> _Problem details_
When you reach the entries below, transcribe each one exactly as it stands.

> _Records for processing_

==*==

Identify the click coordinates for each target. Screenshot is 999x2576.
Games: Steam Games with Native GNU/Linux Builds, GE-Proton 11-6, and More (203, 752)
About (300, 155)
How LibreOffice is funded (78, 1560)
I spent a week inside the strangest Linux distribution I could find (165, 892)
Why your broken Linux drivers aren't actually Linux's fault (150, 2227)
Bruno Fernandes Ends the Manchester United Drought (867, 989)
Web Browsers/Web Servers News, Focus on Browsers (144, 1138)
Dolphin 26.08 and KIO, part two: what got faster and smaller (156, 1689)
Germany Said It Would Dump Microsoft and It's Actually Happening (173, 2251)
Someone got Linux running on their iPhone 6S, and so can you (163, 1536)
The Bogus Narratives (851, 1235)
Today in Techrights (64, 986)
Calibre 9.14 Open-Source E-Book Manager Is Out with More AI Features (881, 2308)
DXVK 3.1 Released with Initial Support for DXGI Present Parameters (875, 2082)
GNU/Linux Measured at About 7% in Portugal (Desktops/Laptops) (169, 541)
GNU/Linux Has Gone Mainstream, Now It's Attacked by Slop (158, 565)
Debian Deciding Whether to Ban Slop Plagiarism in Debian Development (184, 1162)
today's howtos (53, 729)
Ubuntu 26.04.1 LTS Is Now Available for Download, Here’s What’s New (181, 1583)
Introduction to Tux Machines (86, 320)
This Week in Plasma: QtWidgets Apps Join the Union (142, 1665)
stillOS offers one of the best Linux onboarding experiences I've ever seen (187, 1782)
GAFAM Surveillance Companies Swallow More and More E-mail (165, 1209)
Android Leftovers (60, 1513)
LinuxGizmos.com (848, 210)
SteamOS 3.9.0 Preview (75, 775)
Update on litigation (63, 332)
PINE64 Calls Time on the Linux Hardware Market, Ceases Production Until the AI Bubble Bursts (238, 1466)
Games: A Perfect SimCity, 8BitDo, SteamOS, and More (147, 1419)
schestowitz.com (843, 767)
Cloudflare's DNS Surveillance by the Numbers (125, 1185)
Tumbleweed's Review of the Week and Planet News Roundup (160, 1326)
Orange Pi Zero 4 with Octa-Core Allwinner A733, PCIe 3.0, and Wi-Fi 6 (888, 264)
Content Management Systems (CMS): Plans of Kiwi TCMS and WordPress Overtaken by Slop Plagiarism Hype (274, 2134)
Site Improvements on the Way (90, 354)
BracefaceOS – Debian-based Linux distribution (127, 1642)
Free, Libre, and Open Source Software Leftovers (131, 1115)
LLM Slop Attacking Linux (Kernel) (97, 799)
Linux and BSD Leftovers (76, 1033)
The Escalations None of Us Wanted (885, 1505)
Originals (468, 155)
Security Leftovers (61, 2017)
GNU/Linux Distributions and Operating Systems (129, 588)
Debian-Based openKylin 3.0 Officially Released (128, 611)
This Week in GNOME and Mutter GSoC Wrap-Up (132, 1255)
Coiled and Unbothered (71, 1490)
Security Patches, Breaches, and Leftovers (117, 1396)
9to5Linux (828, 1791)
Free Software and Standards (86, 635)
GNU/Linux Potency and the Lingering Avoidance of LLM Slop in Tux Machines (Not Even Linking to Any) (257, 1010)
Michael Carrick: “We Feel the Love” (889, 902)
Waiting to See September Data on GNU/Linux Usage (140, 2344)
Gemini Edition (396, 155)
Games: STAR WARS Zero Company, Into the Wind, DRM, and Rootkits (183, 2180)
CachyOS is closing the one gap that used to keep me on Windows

==*==

> _Solved problem_
Identify the click coordinates for each target. Screenshot is 999x2576.
Games: Steam Games with Native GNU/Linux Builds, GE-Proton 11-6, and More (203, 752)
About (300, 155)
How LibreOffice is funded (78, 1560)
I spent a week inside the strangest Linux distribution I could find (165, 892)
Why your broken Linux drivers aren't actually Linux's fault (150, 2227)
Bruno Fernandes Ends the Manchester United Drought (867, 989)
Web Browsers/Web Servers News, Focus on Browsers (144, 1138)
Dolphin 26.08 and KIO, part two: what got faster and smaller (156, 1689)
Germany Said It Would Dump Microsoft and It's Actually Happening (173, 2251)
Someone got Linux running on their iPhone 6S, and so can you (163, 1536)
The Bogus Narratives (851, 1235)
Today in Techrights (64, 986)
Calibre 9.14 Open-Source E-Book Manager Is Out with More AI Features (881, 2308)
DXVK 3.1 Released with Initial Support for DXGI Present Parameters (875, 2082)
GNU/Linux Measured at About 7% in Portugal (Desktops/Laptops) (169, 541)
GNU/Linux Has Gone Mainstream, Now It's Attacked by Slop (158, 565)
Debian Deciding Whether to Ban Slop Plagiarism in Debian Development (184, 1162)
today's howtos (53, 729)
Ubuntu 26.04.1 LTS Is Now Available for Download, Here’s What’s New (181, 1583)
Introduction to Tux Machines (86, 320)
This Week in Plasma: QtWidgets Apps Join the Union (142, 1665)
stillOS offers one of the best Linux onboarding experiences I've ever seen (187, 1782)
GAFAM Surveillance Companies Swallow More and More E-mail (165, 1209)
Android Leftovers (60, 1513)
LinuxGizmos.com (848, 210)
SteamOS 3.9.0 Preview (75, 775)
Update on litigation (63, 332)
PINE64 Calls Time on the Linux Hardware Market, Ceases Production Until the AI Bubble Bursts (238, 1466)
Games: A Perfect SimCity, 8BitDo, SteamOS, and More (147, 1419)
schestowitz.com (843, 767)
Cloudflare's DNS Surveillance by the Numbers (125, 1185)
Tumbleweed's Review of the Week and Planet News Roundup (160, 1326)
Orange Pi Zero 4 with Octa-Core Allwinner A733, PCIe 3.0, and Wi-Fi 6 (888, 264)
Content Management Systems (CMS): Plans of Kiwi TCMS and WordPress Overtaken by Slop Plagiarism Hype (274, 2134)
Site Improvements on the Way (90, 354)
BracefaceOS – Debian-based Linux distribution (127, 1642)
Free, Libre, and Open Source Software Leftovers (131, 1115)
LLM Slop Attacking Linux (Kernel) (97, 799)
Linux and BSD Leftovers (76, 1033)
The Escalations None of Us Wanted (885, 1505)
Originals (468, 155)
Security Leftovers (61, 2017)
GNU/Linux Distributions and Operating Systems (129, 588)
Debian-Based openKylin 3.0 Officially Released (128, 611)
This Week in GNOME and Mutter GSoC Wrap-Up (132, 1255)
Coiled and Unbothered (71, 1490)
Security Patches, Breaches, and Leftovers (117, 1396)
9to5Linux (828, 1791)
Free Software and Standards (86, 635)
GNU/Linux Potency and the Lingering Avoidance of LLM Slop in Tux Machines (Not Even Linking to Any) (257, 1010)
Michael Carrick: “We Feel the Love” (889, 902)
Waiting to See September Data on GNU/Linux Usage (140, 2344)
Gemini Edition (396, 155)
Games: STAR WARS Zero Company, Into the Wind, DRM, and Rootkits (183, 2180)
CachyOS is closing the one gap that used to keep me on Windows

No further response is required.